[Stored data entries]
Segment Open

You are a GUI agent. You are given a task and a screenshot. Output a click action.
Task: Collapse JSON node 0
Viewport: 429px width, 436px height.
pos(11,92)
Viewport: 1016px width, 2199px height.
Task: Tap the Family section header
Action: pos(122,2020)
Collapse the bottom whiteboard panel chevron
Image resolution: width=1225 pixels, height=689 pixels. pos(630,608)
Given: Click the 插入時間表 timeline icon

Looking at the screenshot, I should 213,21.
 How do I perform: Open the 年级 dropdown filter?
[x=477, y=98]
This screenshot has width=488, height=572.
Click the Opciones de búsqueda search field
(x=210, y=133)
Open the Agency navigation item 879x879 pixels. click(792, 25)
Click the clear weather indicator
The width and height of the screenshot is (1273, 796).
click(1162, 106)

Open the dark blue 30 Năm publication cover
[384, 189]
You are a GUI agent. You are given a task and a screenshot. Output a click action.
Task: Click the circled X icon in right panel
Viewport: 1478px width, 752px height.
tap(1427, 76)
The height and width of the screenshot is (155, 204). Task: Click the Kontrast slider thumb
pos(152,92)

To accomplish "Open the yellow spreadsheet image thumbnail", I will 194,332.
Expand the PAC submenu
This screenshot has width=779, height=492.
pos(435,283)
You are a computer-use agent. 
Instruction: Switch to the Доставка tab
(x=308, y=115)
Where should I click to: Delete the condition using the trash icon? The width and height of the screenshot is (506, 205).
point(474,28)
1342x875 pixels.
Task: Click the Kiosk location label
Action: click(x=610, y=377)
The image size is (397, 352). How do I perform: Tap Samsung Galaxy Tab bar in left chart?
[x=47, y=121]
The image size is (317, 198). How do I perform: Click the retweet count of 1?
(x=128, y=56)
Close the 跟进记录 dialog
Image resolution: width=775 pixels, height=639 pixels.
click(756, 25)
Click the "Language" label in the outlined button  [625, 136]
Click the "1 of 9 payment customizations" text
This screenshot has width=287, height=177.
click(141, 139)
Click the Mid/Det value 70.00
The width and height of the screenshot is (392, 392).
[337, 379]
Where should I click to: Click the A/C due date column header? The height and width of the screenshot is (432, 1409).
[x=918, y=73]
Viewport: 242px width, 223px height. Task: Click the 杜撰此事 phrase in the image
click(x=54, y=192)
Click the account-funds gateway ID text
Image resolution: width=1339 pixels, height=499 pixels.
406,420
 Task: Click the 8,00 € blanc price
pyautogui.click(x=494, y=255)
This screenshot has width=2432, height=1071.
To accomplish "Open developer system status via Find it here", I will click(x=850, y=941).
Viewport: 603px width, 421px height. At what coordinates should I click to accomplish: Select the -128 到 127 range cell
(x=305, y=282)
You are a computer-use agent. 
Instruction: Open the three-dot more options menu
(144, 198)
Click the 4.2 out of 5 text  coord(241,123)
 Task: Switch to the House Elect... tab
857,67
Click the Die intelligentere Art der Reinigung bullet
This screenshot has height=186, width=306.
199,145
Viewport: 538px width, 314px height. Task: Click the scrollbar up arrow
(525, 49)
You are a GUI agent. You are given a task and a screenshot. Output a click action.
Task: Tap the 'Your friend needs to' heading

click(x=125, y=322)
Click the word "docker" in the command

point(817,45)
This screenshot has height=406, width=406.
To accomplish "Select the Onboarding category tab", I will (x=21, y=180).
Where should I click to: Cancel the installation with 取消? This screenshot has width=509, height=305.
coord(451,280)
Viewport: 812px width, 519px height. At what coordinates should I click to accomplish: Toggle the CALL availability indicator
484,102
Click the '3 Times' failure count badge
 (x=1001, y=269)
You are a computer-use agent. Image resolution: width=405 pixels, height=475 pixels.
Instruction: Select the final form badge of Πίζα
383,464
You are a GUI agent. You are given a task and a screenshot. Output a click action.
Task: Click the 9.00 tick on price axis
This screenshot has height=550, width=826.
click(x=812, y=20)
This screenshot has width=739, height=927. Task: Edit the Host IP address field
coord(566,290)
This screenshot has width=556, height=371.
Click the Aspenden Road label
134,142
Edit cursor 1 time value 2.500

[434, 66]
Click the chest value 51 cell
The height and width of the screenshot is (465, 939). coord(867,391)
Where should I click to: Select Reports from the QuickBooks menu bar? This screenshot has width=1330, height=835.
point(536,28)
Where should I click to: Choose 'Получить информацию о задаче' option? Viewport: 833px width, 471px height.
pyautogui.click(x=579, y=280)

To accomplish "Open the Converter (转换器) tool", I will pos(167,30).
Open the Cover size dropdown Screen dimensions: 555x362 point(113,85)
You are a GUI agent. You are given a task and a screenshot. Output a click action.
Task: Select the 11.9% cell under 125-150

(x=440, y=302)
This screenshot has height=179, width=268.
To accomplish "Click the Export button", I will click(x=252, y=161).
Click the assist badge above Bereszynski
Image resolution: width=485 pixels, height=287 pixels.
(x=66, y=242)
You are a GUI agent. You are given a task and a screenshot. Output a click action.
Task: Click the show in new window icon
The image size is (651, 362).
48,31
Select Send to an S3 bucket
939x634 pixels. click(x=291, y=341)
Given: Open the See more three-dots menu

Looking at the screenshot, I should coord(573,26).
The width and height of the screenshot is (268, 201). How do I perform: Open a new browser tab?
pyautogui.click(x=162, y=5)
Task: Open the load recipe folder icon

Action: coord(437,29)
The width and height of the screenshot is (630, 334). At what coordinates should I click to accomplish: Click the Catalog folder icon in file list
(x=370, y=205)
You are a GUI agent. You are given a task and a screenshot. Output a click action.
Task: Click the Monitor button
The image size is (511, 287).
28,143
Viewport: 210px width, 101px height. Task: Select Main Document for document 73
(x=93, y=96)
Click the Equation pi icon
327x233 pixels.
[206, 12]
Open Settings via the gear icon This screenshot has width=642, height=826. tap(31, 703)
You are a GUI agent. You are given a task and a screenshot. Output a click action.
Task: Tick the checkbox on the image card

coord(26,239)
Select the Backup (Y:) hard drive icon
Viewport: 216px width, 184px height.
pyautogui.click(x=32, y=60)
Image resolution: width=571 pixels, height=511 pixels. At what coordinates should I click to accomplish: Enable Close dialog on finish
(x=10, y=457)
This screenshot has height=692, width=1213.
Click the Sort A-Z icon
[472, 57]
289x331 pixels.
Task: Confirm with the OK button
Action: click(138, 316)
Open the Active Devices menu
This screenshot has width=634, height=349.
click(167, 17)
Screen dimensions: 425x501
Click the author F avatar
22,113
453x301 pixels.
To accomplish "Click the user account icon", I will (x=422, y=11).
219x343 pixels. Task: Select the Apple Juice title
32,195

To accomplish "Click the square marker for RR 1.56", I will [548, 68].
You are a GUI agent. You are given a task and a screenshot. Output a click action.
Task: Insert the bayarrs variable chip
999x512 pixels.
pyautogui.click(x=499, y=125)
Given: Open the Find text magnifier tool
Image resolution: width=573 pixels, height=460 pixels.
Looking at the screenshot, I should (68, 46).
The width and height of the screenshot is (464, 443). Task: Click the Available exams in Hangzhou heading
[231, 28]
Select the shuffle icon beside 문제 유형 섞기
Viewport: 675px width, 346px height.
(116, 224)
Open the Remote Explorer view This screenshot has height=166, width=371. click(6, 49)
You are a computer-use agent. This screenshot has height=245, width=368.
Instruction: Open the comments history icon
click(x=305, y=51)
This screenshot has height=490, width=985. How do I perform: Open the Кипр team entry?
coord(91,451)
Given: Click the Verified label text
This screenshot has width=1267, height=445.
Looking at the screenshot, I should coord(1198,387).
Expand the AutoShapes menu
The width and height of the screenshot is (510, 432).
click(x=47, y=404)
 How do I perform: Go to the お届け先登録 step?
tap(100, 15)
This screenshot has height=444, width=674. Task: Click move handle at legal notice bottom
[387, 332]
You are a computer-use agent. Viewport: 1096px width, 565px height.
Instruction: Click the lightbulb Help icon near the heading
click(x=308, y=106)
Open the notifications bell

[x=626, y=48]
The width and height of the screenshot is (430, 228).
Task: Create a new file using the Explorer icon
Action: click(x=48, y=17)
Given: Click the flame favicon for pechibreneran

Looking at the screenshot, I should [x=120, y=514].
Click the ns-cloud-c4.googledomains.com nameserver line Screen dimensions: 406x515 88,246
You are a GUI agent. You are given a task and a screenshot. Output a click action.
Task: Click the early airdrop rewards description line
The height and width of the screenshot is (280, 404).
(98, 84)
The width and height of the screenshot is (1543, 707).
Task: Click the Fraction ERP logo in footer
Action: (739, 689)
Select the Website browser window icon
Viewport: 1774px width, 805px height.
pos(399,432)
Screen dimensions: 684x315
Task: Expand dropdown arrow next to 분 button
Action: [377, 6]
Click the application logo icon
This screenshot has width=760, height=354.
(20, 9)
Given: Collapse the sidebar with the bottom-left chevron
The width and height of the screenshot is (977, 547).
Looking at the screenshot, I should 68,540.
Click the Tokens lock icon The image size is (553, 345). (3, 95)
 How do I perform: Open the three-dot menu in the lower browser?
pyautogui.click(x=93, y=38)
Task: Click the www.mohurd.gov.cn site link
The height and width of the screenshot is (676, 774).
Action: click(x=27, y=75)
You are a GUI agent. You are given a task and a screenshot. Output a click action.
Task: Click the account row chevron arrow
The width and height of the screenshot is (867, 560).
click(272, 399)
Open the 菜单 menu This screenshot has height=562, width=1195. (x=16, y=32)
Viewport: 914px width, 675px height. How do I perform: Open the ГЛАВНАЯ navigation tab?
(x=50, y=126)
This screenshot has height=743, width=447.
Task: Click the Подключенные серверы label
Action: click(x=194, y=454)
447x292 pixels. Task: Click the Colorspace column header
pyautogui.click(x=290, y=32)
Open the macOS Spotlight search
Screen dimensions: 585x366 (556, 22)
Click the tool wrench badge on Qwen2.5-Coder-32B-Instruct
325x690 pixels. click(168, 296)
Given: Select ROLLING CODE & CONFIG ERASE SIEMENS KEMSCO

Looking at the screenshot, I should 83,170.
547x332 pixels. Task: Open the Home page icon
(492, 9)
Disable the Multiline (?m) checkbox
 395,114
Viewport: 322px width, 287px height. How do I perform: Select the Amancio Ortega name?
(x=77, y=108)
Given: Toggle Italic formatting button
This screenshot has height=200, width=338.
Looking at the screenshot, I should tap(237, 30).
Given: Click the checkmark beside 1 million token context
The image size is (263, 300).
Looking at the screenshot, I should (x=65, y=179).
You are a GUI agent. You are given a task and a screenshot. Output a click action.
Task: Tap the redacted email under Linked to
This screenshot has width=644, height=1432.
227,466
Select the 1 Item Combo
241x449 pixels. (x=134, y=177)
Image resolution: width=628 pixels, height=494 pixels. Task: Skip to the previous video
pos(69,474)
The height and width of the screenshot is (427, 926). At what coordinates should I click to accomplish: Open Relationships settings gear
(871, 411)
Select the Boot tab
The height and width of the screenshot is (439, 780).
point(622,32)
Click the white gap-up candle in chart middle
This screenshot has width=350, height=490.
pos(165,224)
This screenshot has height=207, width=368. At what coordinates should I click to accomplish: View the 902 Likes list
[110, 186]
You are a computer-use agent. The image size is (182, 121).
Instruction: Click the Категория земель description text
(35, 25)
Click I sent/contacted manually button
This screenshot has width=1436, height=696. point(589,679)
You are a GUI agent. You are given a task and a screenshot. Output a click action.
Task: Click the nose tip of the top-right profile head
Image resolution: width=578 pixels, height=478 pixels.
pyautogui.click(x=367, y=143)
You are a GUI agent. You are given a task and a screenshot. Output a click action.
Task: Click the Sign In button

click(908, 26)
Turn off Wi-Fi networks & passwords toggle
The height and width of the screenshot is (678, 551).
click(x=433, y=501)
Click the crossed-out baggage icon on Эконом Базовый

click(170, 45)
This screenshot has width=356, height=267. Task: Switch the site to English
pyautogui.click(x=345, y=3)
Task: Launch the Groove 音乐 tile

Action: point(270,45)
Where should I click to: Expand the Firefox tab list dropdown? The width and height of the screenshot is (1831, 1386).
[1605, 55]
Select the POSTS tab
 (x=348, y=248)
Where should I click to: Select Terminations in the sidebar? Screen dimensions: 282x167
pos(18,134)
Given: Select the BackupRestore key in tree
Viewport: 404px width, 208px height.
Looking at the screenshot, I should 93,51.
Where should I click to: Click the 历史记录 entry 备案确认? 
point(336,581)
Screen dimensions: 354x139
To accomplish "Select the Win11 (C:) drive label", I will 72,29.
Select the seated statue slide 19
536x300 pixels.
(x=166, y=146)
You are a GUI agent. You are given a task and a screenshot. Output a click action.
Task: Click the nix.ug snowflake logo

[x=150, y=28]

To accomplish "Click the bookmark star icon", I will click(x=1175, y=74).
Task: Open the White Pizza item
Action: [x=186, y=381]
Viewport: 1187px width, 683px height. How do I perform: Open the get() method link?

Segment Closed

Description of the task -
What you return must be an exact retyping of the lines above starting at the line with "The width and height of the screenshot is (464, 443)." and ending at the line with "You are a computer-use agent. Viewport: 1096px", and nothing besides.

Exercise result -
The width and height of the screenshot is (464, 443). Task: Click the Available exams in Hangzhou heading
[231, 28]
Select the shuffle icon beside 문제 유형 섞기
Viewport: 675px width, 346px height.
(116, 224)
Open the Remote Explorer view This screenshot has height=166, width=371. click(6, 49)
You are a computer-use agent. This screenshot has height=245, width=368.
Instruction: Open the comments history icon
click(x=305, y=51)
This screenshot has height=490, width=985. How do I perform: Open the Кипр team entry?
coord(91,451)
Given: Click the Verified label text
This screenshot has width=1267, height=445.
Looking at the screenshot, I should coord(1198,387).
Expand the AutoShapes menu
The width and height of the screenshot is (510, 432).
click(x=47, y=404)
 How do I perform: Go to the お届け先登録 step?
tap(100, 15)
This screenshot has height=444, width=674. Task: Click move handle at legal notice bottom
[387, 332]
You are a computer-use agent. Viewport: 1096px width, 565px height.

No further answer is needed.